**Work order**
Below are the records; repeat them in full, exactly.

Data for this exercise: Begin

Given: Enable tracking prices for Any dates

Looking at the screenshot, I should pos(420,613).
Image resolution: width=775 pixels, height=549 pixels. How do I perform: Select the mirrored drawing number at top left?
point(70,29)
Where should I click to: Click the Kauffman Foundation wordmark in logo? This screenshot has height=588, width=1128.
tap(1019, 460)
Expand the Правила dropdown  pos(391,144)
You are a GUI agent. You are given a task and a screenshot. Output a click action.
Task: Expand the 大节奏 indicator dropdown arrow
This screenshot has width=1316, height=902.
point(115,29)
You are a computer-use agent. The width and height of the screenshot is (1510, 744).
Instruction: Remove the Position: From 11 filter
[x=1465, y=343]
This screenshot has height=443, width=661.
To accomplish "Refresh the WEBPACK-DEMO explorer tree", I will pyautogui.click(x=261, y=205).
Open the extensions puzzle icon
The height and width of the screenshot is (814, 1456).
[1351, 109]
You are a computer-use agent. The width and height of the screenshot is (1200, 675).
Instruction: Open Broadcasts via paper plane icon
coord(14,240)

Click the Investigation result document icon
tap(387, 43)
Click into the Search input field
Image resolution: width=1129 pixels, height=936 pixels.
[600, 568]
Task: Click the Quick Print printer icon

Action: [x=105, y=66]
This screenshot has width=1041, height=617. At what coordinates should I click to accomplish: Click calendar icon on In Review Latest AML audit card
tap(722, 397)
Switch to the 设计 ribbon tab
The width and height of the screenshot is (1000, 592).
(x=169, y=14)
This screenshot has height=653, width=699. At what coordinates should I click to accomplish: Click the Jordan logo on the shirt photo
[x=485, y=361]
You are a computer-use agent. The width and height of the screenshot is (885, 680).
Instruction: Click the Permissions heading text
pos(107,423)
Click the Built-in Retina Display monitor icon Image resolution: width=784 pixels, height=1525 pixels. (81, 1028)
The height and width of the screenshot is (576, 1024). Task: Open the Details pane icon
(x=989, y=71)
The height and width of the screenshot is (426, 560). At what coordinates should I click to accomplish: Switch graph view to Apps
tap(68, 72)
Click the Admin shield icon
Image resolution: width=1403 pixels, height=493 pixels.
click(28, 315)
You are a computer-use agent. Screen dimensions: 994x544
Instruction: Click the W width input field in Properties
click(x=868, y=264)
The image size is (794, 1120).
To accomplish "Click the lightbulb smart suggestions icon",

Data for this exercise: End

**Response to the task**
Given: Enable tracking prices for Any dates

Looking at the screenshot, I should pos(420,613).
Image resolution: width=775 pixels, height=549 pixels. How do I perform: Select the mirrored drawing number at top left?
point(70,29)
Where should I click to: Click the Kauffman Foundation wordmark in logo? This screenshot has height=588, width=1128.
tap(1019, 460)
Expand the Правила dropdown  pos(391,144)
You are a GUI agent. You are given a task and a screenshot. Output a click action.
Task: Expand the 大节奏 indicator dropdown arrow
This screenshot has width=1316, height=902.
point(115,29)
You are a computer-use agent. The width and height of the screenshot is (1510, 744).
Instruction: Remove the Position: From 11 filter
[x=1465, y=343]
This screenshot has height=443, width=661.
To accomplish "Refresh the WEBPACK-DEMO explorer tree", I will pyautogui.click(x=261, y=205).
Open the extensions puzzle icon
The height and width of the screenshot is (814, 1456).
[1351, 109]
You are a computer-use agent. The width and height of the screenshot is (1200, 675).
Instruction: Open Broadcasts via paper plane icon
coord(14,240)

Click the Investigation result document icon
tap(387, 43)
Click into the Search input field
Image resolution: width=1129 pixels, height=936 pixels.
[600, 568]
Task: Click the Quick Print printer icon

Action: [x=105, y=66]
This screenshot has width=1041, height=617. At what coordinates should I click to accomplish: Click calendar icon on In Review Latest AML audit card
tap(722, 397)
Switch to the 设计 ribbon tab
The width and height of the screenshot is (1000, 592).
(x=169, y=14)
This screenshot has height=653, width=699. At what coordinates should I click to accomplish: Click the Jordan logo on the shirt photo
[x=485, y=361]
You are a computer-use agent. The width and height of the screenshot is (885, 680).
Instruction: Click the Permissions heading text
pos(107,423)
Click the Built-in Retina Display monitor icon Image resolution: width=784 pixels, height=1525 pixels. (81, 1028)
The height and width of the screenshot is (576, 1024). Task: Open the Details pane icon
(x=989, y=71)
The height and width of the screenshot is (426, 560). At what coordinates should I click to accomplish: Switch graph view to Apps
tap(68, 72)
Click the Admin shield icon
Image resolution: width=1403 pixels, height=493 pixels.
click(28, 315)
You are a computer-use agent. Screen dimensions: 994x544
Instruction: Click the W width input field in Properties
click(x=868, y=264)
The image size is (794, 1120).
To accomplish "Click the lightbulb smart suggestions icon",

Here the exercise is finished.